Whenever I read in a file using read.csv() with option header=T, the headers change in weird (but predictable) ways. A header name which ought to read "P(A<B)" becomes "P.A.B.", for instance:
> # when header=F:
> myfile1 <- read.csv(fullpath,sep="\t",header=F,nrow=3)
> myfile1
V1 V2 V3
1 ID Name P(A>B)
2 AB001 Alice 0.997
3 AB002 Bob 0.497
>
> # When header=T:
> myfile2 <- read.csv(fullpath,sep="\t",header=T,nrow=3)
> myfile2
ID Name P.A.B.
1 AB001 Alice 0.997
2 AB002 Bob 0.497
3 AB003 Charles 0.732
I tried to fix it like this, but it didn’t work:
> names(myfile2) <- myfile1[1,]
> myfile2
3 3 3
1 AB001 Alice 0.997
2 AB002 Bob 0.497
3 AB003 Charles 0.732
So then I tried to use sub() to write a function that would take any vector "arbitrary.lengths.here." and return a vector "arbitrary(lengths>here)", but I didn’t really get anywhere, and I started to suspect that I was making this problem more complicated than it had to be.

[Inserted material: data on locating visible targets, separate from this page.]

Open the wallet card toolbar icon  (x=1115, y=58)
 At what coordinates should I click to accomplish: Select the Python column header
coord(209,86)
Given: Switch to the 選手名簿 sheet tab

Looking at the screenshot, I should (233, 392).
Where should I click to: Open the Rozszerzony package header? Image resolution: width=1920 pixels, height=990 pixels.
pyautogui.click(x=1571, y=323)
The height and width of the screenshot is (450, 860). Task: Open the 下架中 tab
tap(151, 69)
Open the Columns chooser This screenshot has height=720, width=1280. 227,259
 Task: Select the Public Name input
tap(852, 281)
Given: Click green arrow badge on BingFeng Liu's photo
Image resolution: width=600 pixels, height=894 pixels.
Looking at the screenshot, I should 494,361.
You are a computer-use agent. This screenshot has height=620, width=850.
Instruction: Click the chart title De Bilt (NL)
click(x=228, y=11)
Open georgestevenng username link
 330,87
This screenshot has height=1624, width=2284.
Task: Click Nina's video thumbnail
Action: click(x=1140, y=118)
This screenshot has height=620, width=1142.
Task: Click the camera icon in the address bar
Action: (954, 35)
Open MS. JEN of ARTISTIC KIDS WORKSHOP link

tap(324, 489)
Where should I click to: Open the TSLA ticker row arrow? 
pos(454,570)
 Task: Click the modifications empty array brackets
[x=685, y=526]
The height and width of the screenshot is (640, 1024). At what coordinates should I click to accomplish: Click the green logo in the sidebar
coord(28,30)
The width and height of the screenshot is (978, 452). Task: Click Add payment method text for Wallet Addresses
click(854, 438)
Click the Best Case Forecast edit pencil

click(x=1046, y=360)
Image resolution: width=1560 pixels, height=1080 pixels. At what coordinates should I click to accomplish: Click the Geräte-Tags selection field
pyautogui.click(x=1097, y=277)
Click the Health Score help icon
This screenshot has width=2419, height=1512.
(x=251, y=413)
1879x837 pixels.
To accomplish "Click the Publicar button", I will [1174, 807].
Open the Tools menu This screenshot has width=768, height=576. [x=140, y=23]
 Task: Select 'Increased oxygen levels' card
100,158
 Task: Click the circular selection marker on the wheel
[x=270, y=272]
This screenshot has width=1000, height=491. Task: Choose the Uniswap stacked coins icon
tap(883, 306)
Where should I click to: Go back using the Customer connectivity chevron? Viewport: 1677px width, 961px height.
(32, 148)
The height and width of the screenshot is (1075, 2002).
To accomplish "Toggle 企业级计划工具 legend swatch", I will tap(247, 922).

How would you deal with this problem of headers? Was I on the right track with sub()?
Set
check.names=FALSEinread.csv()From the help for
?read.csv:check.names
logical. If TRUE then the names of the variables in the data frame are checked to ensure that they are syntactically valid variable names. If necessary they are adjusted (by make.names) so that they are, and also to ensure that there are no duplicates.